New York, United States | AFP | Spotify soared Tuesday to a value of more than $26 billion in its long-awaited stock debut as the market delivered a ringing endorsement of the future of music streaming.
In one of the largest public offerings ever in the tech sector, Spotify on its first day topped the market capitalization of other high-profile recent market entrants, including Twitter, Snapchat parent Snap and Dropbox.
Spotify opened on the New York Stock Exchange at $165.90 a share, giving the Swedish company a value of $29.5 billion.
It closed at $149.01, a drop of more than 10 percent but still above the pre-trading reference point — and ending the day with a value of $26.5 billion.
Trading as SPOT, Spotify took the unorthodox step of listing existing shares directly on the bourse rather than issuing new stock, allowing its founders and early investors to maintain control.
The unusual listing had added to the suspense over how Spotify would fare on the market as the company, while big on its cool factor, has yet to turn a profit.
“It is a success,” Tom Cahill of Ventura Wealth Management said of the listing.
He expected more companies to follow Spotify’s strategy in the future, taking their time to list on the market.
“They are getting all the funding they need in the private market and they don’t really need to go public as early,” he said.
— NYSE (@NYSE) April 3, 2018
– Making streaming mainstream –
Spotify has helped change the way much of the world listens to music by popularizing streaming — unlimited, on-demand songs online.
In the United States, the largest music market, revenue from recorded music grew a robust 16.5 percent in 2017, marking the first time since 1999 at the dawn of online music that the business has expanded for two years in a row.
The growth — in line with global trends — was almost entirely attributable to the rise in streaming subscriptions, according to the Recording Industry Association of America.
Thanks to the massive inroads of streaming, Spotify has managed to mollify critics, at least for now.
Pop superstar Taylor Swift, who once railed that Spotify was short-changing artists and boycotted the service, recently debuted a video as an exclusive to the platform.
Few prominent Western artists still refuse to stream on Spotify other than rap mogul Jay-Z, who runs his own fledgling rival Tidal, and his wife Beyonce.
But Spotify faces rising competition, most notably from Apple, which launched its own service in 2015 to seize a slice of the booming streaming market.
Retail behemoth Amazon has boasted of quick growth for its own new service, while tech titans Google and Facebook are both working hard to build up their music offerings.
– Questions on future –
With its heavy investment in building the platform, Spotify has yet to turn a profit.

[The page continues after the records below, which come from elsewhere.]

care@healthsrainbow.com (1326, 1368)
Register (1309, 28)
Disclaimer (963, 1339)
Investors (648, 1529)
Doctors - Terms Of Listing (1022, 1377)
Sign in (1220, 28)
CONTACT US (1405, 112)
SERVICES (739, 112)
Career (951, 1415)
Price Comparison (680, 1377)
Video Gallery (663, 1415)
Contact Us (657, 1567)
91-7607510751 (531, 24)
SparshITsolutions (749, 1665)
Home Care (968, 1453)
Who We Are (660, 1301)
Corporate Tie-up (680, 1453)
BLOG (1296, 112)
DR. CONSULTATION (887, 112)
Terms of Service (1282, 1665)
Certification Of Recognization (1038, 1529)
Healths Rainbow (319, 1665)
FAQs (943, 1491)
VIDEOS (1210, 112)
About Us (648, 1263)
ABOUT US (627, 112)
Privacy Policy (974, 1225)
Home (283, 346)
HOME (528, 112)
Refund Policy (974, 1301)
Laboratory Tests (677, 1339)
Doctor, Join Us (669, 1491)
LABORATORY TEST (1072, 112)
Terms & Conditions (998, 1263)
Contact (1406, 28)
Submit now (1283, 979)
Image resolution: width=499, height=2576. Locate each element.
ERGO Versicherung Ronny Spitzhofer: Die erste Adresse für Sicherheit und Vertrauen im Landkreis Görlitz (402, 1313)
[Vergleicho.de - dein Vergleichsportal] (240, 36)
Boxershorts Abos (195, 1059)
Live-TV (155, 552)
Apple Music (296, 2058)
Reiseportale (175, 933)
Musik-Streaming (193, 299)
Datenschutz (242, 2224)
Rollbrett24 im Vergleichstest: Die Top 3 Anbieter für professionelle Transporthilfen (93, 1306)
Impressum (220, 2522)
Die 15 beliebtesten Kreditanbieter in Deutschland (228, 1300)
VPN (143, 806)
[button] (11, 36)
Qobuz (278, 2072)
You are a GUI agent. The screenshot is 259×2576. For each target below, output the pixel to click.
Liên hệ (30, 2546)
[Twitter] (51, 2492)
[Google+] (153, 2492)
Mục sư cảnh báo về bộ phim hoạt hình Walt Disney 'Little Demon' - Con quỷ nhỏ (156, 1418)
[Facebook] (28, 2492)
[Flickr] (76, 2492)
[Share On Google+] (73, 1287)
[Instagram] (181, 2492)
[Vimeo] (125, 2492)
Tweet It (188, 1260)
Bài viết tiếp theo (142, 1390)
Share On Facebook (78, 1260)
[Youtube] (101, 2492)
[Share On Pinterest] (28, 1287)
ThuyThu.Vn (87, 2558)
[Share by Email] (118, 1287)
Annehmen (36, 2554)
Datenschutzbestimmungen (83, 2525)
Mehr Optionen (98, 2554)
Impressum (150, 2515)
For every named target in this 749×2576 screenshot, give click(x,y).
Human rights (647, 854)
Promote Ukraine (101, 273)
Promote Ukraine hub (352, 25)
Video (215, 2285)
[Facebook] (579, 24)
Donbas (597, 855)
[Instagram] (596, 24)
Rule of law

It warned last week that its sales growth was likely to slow this year, although it still expected to post a narrower annual loss.
Amid Spotify’s methodical wait to list, MIDiA Research managing director Mark Mulligan called Tuesday “arguably the most anticipated day in the history of digital music.”
He noted that Spotify has been able to hold its own, maintaining 36 percent of the subscriber market despite the onslaught of Apple.
Spotify said in a regulatory filing that it had 159 million monthly users including 71 million paying subscribers — twice that of closest rival Apple Music.
Spotify’s 35-year-old chief executive and co-founder Daniel Ek, in a blog essay before the stock listing, said his company had ample “room to learn and grow.”
“I have no doubt that there will be ups and downs as we continue to innovate and establish new capabilities,” he wrote.
“Nothing ever happens in a straight line — the past 10 years have certainly taught me that.
“My job is to ensure that we keep our foot on the pedal during the ups, so that we don’t become complacent, and that we continue to stay the course with a firm grip on the wheel during the downs.”